→ **ASSIGNMENT**
Every line that contains "Vilniaus" must be located and copied from the data.

→ **DATA SUPPLIED**
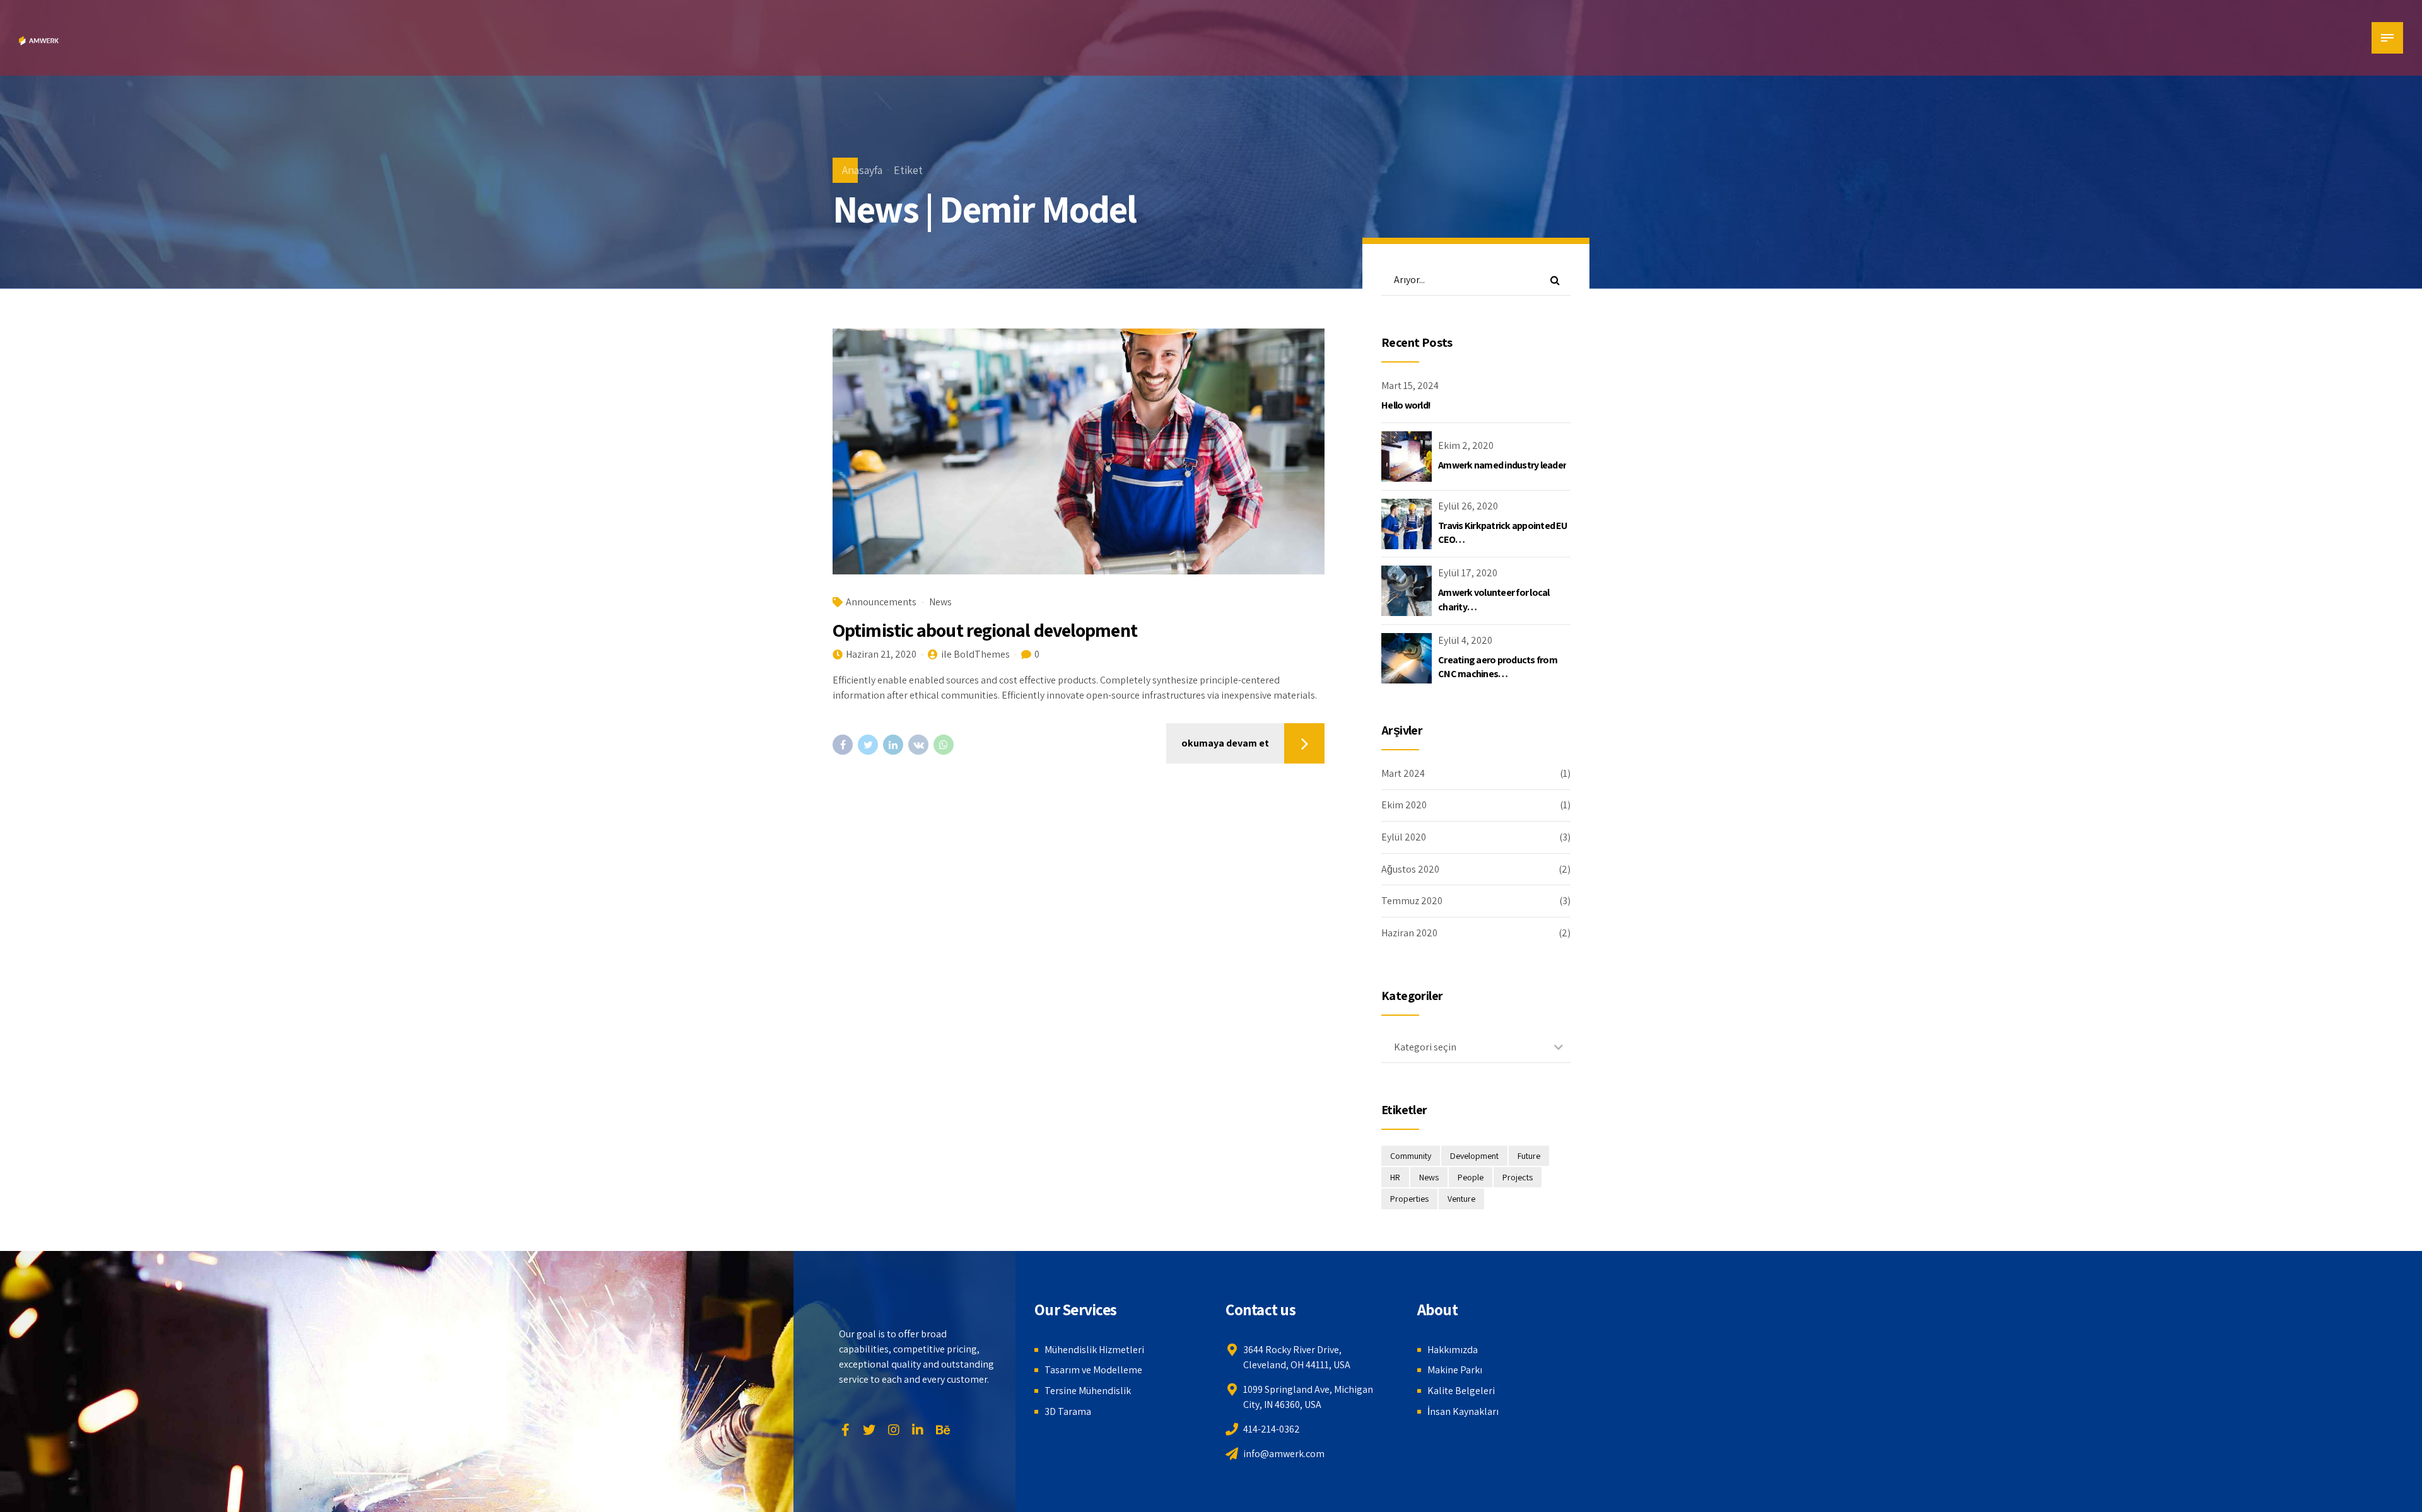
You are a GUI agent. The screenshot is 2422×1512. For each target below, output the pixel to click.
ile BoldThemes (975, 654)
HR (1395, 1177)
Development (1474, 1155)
...
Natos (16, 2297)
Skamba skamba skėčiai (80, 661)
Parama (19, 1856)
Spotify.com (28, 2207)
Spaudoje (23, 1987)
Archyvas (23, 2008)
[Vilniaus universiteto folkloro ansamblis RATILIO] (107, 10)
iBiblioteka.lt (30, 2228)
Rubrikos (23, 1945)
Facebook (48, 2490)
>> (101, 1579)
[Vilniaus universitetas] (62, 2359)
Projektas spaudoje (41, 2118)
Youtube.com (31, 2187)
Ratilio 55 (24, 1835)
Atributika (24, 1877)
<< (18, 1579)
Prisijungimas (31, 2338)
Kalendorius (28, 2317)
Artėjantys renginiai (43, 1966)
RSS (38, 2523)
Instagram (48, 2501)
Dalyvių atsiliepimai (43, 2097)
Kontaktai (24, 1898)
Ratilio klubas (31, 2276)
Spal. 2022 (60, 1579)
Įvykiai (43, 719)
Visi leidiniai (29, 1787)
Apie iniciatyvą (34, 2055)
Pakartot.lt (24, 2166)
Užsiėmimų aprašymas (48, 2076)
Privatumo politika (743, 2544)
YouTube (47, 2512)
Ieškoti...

→ **WRITTEN RESPONSE**
[Vilniaus universiteto folkloro ansamblis RATILIO] (107, 10)
[Vilniaus universitetas] (62, 2359)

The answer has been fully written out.